In Practice

Dos and don’ts for mHealth-based clinical support among clinicians in South Africa: Results from a 1-day workshop

L Laflamme, J Chipps, D Barrett, P Brysiewicz, R Duys, K Evans, M A Jarvis, M Mars, W Stassen, L A Wallis

Abstract


Digital technologies continue to penetrate the South African (SA) healthcare sector at an increasing rate. Clinician-to-clinician diagnostic and management assistance through mHealth is expanding rapidly, reducing professional isolation and unnecessary referrals, and promoting better patient outcomes and more equitable healthcare systems. However, the widespread uptake of mHealth use raises ethical concerns around patient autonomy and safety, and guidance for healthcare workers around the ethical use of mHealth is needed. This article presents the results of a multi-stakeholder workshop at which the ‘dos and don’ts’ pertaining to mHealth ethics in the SA context were formulated and aligned to seven basic recommendations derived from the literature and previous multi-stakeholder, multi-country meetings.

▶ _Supplied entries_:
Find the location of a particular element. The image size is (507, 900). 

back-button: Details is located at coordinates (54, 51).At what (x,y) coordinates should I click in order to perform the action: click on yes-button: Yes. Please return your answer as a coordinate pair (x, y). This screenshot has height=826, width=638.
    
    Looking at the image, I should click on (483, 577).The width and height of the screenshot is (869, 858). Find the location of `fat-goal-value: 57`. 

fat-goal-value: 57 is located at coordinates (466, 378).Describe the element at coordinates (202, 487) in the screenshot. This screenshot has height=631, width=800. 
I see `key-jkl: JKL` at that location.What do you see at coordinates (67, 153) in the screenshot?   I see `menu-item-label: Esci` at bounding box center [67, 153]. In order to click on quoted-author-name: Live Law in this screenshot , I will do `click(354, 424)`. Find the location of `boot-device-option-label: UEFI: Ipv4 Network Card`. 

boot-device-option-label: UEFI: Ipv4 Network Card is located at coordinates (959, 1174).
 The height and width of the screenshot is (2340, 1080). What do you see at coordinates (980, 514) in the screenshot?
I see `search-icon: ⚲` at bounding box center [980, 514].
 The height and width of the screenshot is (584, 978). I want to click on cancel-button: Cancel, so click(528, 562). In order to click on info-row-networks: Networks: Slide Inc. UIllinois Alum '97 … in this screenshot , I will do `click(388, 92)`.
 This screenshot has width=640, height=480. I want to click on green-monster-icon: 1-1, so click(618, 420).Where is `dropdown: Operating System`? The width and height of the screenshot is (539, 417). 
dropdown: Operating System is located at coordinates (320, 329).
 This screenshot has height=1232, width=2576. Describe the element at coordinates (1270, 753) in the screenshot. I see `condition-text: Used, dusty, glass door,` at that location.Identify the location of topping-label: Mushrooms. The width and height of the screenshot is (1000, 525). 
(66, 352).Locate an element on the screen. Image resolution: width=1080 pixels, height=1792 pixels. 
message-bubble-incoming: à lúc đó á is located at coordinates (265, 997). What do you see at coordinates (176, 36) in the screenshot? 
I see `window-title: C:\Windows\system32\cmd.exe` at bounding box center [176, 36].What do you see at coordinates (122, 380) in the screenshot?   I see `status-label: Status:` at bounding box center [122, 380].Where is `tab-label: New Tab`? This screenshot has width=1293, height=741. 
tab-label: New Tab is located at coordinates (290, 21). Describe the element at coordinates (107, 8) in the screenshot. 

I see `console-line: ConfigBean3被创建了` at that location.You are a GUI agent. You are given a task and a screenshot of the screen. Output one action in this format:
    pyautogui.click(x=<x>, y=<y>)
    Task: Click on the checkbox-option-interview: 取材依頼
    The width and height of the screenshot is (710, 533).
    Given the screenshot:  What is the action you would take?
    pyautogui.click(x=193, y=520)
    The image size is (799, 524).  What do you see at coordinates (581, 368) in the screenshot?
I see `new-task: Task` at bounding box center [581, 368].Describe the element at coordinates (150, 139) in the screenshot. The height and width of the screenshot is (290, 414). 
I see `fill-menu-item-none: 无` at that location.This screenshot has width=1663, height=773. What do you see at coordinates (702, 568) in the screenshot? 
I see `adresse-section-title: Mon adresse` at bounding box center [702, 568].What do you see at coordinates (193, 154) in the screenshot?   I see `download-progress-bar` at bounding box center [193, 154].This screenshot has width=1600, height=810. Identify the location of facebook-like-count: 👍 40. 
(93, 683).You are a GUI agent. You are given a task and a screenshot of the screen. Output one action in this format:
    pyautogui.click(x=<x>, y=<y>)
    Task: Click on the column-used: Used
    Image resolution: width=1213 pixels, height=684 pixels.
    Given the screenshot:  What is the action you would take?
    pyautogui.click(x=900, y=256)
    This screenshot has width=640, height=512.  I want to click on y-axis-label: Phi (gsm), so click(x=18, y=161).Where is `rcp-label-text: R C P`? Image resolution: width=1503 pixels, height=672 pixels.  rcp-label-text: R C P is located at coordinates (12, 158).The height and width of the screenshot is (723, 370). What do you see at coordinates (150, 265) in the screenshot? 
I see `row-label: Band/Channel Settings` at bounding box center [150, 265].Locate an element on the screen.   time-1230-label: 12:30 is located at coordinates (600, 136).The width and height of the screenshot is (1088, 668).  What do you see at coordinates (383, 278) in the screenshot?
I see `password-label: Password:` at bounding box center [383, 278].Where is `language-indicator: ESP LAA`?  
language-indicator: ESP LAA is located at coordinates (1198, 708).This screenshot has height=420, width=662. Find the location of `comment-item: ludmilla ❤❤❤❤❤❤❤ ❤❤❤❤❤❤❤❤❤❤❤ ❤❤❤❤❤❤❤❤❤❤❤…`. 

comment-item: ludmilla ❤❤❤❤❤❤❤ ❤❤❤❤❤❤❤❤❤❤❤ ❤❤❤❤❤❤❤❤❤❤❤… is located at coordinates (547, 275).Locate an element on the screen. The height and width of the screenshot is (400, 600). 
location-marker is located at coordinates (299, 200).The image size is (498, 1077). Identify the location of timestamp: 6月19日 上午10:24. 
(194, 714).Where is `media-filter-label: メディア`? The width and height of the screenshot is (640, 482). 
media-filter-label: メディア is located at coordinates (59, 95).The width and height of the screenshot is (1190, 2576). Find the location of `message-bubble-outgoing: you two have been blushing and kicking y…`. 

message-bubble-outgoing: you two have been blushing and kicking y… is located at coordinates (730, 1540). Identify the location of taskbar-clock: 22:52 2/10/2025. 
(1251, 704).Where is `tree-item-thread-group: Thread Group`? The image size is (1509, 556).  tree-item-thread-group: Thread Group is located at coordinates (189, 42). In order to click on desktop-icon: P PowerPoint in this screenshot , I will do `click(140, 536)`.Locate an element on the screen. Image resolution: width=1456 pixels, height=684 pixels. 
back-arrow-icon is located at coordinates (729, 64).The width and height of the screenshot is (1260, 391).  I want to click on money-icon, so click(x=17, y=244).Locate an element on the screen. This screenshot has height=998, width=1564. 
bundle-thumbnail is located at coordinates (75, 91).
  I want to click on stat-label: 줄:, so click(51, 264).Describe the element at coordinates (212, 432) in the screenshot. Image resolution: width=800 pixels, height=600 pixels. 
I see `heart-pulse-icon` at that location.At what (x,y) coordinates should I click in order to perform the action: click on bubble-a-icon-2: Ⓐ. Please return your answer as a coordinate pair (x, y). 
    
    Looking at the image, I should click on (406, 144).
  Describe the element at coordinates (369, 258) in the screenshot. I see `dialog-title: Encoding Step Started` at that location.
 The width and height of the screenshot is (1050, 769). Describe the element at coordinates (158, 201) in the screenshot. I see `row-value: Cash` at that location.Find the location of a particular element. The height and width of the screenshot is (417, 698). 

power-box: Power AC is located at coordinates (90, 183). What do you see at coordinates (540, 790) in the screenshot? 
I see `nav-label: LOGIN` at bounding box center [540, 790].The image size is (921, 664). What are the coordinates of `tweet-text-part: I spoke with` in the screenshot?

▶ _What the task requires_: In the abstract above, how many basic recommendations were the workshop's dos and don'ts aligned to?

▶ _Expected output_: Seven